"Perfection does not exist; to comprehend it is the triumph of human
intelligence; to desire to possess it, the most dangerous of follies.
Open your window, Octave; do you not see the infinite? You try to form
some idea of a thing that has no limits, you who were born yesterday and
who will die to-morrow? This spectacle of immensity in every country in
the world, produces the wildest illusions. Religions are born of it; it
was to possess the infinite that Cato cut his throat, that the Christians
delivered themselves to lions, the Huguenots to the Catholics; all the
people of the earth have stretched out their hands to that immensity and
have longed to plunge into it. The fool wishes to possess heaven; the
sage admires it, kneels before it, but does not desire it.
"Perfection, my friend, is no more made for us than infinity. We must
seek for nothing in it, demand nothing of it, neither love nor beauty,
happiness nor virtue; but we must love it if we would be virtuous, if we
would attain the greatest happiness of which man is capable.
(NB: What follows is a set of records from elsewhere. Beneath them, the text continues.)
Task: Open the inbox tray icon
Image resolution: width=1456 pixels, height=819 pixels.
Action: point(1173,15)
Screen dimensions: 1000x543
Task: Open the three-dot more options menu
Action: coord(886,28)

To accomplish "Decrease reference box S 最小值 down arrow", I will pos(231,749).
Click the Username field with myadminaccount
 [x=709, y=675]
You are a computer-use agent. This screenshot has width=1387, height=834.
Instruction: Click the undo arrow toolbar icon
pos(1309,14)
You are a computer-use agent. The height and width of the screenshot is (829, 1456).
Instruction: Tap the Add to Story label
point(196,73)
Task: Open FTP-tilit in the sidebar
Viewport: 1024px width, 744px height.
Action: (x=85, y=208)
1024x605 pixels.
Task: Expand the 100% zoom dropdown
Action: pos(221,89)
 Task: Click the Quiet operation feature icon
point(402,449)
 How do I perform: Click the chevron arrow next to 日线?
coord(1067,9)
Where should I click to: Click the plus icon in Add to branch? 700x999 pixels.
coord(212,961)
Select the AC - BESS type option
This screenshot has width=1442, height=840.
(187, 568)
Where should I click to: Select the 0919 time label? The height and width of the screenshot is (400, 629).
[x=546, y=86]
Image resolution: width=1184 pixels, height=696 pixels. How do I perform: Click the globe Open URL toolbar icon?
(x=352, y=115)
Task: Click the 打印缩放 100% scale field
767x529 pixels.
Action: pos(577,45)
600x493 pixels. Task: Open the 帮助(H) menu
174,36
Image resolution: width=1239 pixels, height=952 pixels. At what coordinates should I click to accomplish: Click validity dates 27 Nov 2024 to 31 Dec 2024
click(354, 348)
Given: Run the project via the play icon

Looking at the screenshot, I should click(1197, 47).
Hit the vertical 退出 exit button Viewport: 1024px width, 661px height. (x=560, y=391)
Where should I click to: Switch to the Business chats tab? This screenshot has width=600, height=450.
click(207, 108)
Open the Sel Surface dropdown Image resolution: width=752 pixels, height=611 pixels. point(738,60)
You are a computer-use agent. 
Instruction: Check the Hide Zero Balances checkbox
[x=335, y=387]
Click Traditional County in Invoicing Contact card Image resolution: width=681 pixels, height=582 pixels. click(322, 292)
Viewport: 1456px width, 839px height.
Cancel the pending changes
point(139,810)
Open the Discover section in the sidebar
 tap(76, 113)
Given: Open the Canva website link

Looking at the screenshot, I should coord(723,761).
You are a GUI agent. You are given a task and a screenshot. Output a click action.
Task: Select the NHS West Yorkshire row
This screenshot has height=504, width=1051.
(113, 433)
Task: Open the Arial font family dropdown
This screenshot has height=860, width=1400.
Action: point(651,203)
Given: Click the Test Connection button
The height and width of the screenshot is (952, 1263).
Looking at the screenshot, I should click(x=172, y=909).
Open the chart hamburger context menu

"Let us suppose you have in your study a picture by Raphael that you
consider perfect; let us suppose that upon a close examination you
discover in one of the figures a gross defect of design, a limb
distorted, or a muscle that belies nature, such as has been discovered,
they say, in one of the arms of an antique gladiator; you would
experience a feeling of displeasure, but you would not throw that picture
in the fire; you would merely say that it is not perfect but that it has
qualities that are worthy of admiration.